- Task prompt -
Please update the stretch from the start of the records through the line containing "click(125, 132)" by replacing "input field" with "entry box", leaving everything else unchanged.

[start of Records provided]

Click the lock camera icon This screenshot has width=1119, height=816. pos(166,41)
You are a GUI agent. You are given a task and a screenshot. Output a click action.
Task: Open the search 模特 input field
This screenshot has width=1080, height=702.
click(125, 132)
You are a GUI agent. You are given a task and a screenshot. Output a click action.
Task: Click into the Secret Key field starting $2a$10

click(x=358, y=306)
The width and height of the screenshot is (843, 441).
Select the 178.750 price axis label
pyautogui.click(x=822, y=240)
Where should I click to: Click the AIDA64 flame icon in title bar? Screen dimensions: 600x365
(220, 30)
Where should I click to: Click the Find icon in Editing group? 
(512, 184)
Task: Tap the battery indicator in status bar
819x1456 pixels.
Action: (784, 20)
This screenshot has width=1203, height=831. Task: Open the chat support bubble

[end of Records provided]

- Response to the exercise -
Click the lock camera icon This screenshot has width=1119, height=816. pos(166,41)
You are a GUI agent. You are given a task and a screenshot. Output a click action.
Task: Open the search 模特 entry box
This screenshot has width=1080, height=702.
click(125, 132)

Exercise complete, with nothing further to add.